Robot Down and Ping fail alert suppression

Last activity 07-13-2018 05:57 AM
Anon Anon's profile image
04-02-2015 12:47 PM

When robot goes down then Ping fali and robot Inactive alerts are triggered.
Please define a new process such that whenever robot goes down only Ping fail alert is triggered not Robot inactive.


Comments

07-13-2018 05:57 AM

This might help:

 

-- Find inactive robots, ping them to see if just the robot which is down or the server.

-- The script assumes robot inactive alarms from the hub have been changed to major, this could always be handled by the script of course

-- just insert the following lines after line 26

-- a.level = 4

-- a.severity = major

 

--Find inactive robot alarm(s)

al=alarm.list("message","Robot % is inactive")

if al ~= nil then

   for i = 1,#al do

      -- Place current row al[i] into a (for readability)

      a = al[i]

      -- Print nimid, hostname, severity and message for troubleshooting

      printf("%02d %s %s %s",i,a.source,a.severity,a.message)

      -- Get the ip of the robot from the alarm

      ip_addr = a.source

      -- Print for troubleshooting

      print(ip_addr)

      -- Ping the ip

      ping_success = action.ping(ip_addr)

         if ping_success then

            -- Print the status for troubleshooting

            print("Ping success "..ip_addr)

            -- Edit the alarm message to to assist ops

            message_add_OK = "but server responds to ping OK"

            a.message = a.message.." "..message_add_OK

            -- Change severity to major

            --a.level = 4

            --a.severity = major

            alarm.set (a)

         else

            --Print the status for troubleshooting

            print("Ping fail "..ip_addr)

            -- Edit the alarm message to assist ops

            message_add_fail = "and no response to ping!"

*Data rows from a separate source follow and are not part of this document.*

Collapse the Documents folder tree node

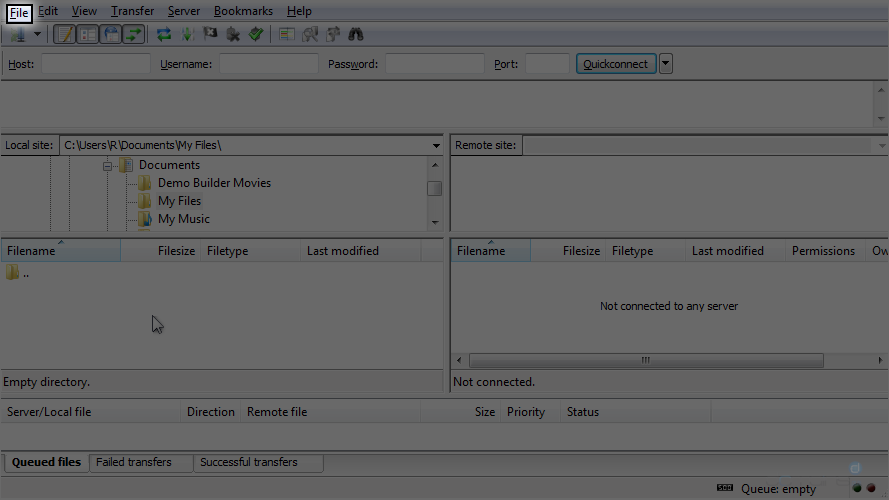pos(107,166)
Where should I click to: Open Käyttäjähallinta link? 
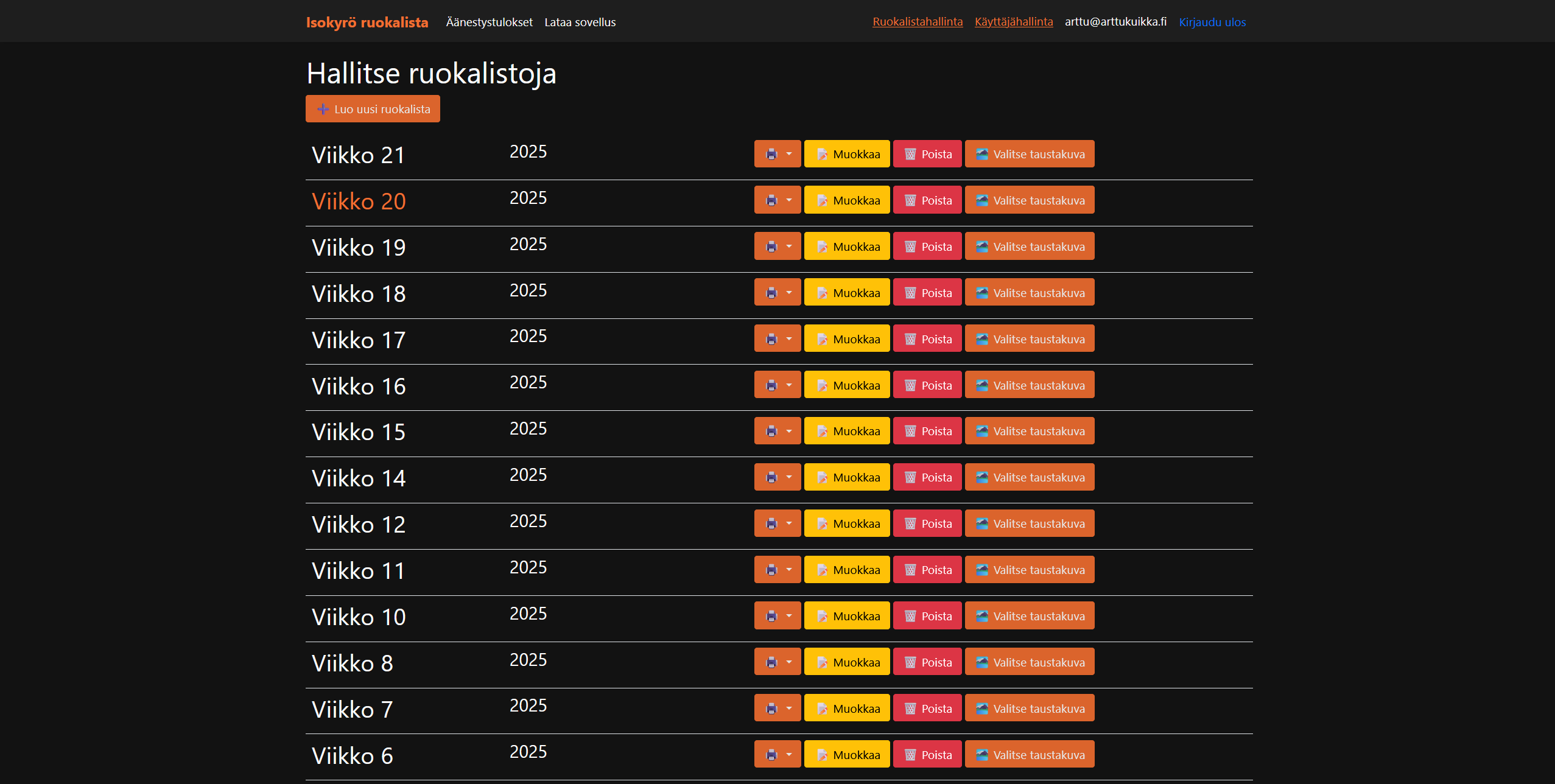[x=1013, y=22]
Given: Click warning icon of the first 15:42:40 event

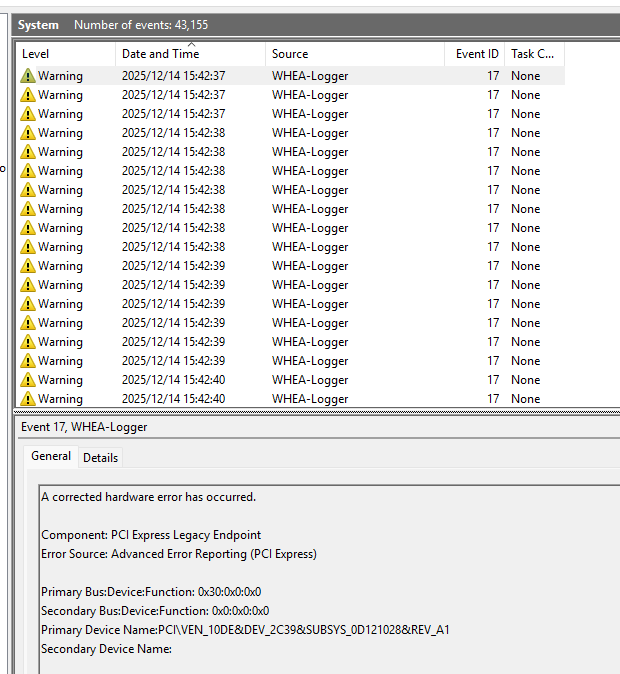Looking at the screenshot, I should pos(28,380).
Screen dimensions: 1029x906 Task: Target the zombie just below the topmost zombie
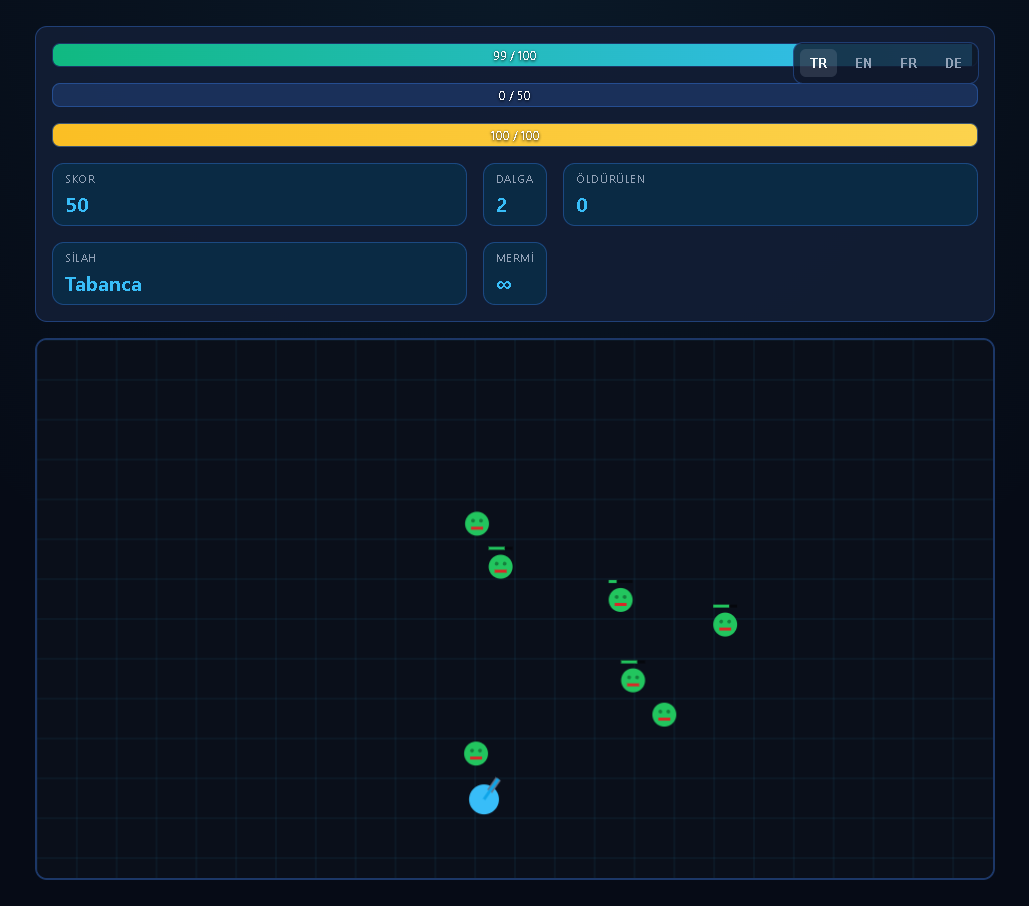[501, 567]
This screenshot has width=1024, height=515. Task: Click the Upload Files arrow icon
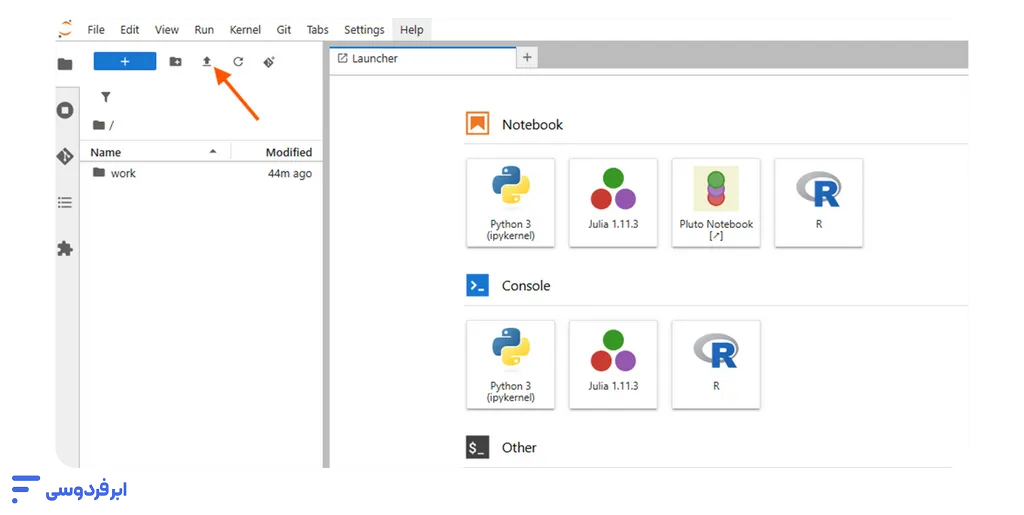(207, 62)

            a.message = a.message.." "..message_add_fail

            -- Change the severity to critical

            a.level = 5

            a.severity = critical

            alarm.set(a)

         end

   end

end  

06-09-2017 10:26 AM

Hi,

 

That's a very bad idea. First "Robot is inactive" mean that the Nimsoft agent is probably down (but the VM/Physical Server can be ok).

 

The monitoring is not the same at all (And returned QOS are not reporting the same metrics). Right here this is how i see these alarms : 

 

Robot is inactive : The monitoring is probably down.

Ping failed : The server is probably down.

 

The difference between them is important and for big customer that change how the incident is created and which team is contacted at first.

 

Best Regards,

Thomas

09-11-2015 06:01 AM

If i'm not mistaken "Robot is Inactive" alarms are generated from/because the hub probe has not received a message (actively or passively) from the robot within a specified time period. A ping fail is generated because the the icmp (or net_connect) probe not getting an ICMP reply from the server.


They are two separate probes and therefore unaware of each other's alarms - I don't think it's possible to have only the ping when both conditions exist (with the current architecture).


You might be able code something in nas (or use fault_correlation ?) that would produce the desired result you are looking for.